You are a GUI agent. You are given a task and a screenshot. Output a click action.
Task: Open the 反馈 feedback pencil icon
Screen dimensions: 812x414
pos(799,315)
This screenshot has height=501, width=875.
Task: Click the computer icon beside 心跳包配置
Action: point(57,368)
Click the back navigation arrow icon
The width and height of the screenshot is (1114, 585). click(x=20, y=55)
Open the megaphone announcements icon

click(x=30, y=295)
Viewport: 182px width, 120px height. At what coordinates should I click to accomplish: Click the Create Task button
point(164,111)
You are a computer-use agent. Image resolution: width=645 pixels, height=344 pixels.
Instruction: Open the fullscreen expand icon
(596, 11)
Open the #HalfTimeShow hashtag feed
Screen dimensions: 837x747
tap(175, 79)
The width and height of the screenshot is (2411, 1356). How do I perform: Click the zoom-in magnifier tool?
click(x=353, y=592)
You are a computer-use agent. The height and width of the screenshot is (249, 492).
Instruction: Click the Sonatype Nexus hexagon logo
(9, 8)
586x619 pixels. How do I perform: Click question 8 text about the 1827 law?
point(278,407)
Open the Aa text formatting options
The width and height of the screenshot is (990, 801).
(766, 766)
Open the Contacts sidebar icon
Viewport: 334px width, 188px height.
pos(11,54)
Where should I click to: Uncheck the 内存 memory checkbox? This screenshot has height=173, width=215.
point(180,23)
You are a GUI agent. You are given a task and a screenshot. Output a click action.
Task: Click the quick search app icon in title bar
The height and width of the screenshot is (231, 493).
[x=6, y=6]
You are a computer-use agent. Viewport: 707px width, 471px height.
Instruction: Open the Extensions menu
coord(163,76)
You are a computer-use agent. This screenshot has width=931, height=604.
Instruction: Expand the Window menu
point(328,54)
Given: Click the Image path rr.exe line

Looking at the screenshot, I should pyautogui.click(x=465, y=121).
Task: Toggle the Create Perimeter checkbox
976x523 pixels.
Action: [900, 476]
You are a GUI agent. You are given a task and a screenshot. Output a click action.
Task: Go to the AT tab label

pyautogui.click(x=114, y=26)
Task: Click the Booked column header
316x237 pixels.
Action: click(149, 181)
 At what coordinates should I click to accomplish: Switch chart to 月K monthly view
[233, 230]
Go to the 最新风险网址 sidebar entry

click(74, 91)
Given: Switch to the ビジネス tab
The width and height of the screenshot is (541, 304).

:: Exercise ::
Starting at the line that contains "Where should I", write out every line through the last one in the data above, exactly as it stands.

:: Expected output ::
Where should I click to: Uncheck the 内存 memory checkbox? This screenshot has height=173, width=215.
point(180,23)
You are a GUI agent. You are given a task and a screenshot. Output a click action.
Task: Click the quick search app icon in title bar
The height and width of the screenshot is (231, 493).
[x=6, y=6]
You are a computer-use agent. Viewport: 707px width, 471px height.
Instruction: Open the Extensions menu
coord(163,76)
You are a computer-use agent. This screenshot has width=931, height=604.
Instruction: Expand the Window menu
point(328,54)
Given: Click the Image path rr.exe line

Looking at the screenshot, I should pyautogui.click(x=465, y=121).
Task: Toggle the Create Perimeter checkbox
976x523 pixels.
Action: [900, 476]
You are a GUI agent. You are given a task and a screenshot. Output a click action.
Task: Go to the AT tab label

pyautogui.click(x=114, y=26)
Task: Click the Booked column header
316x237 pixels.
Action: click(149, 181)
 At what coordinates should I click to accomplish: Switch chart to 月K monthly view
[233, 230]
Go to the 最新风险网址 sidebar entry

click(74, 91)
Given: Switch to the ビジネス tab
The width and height of the screenshot is (541, 304).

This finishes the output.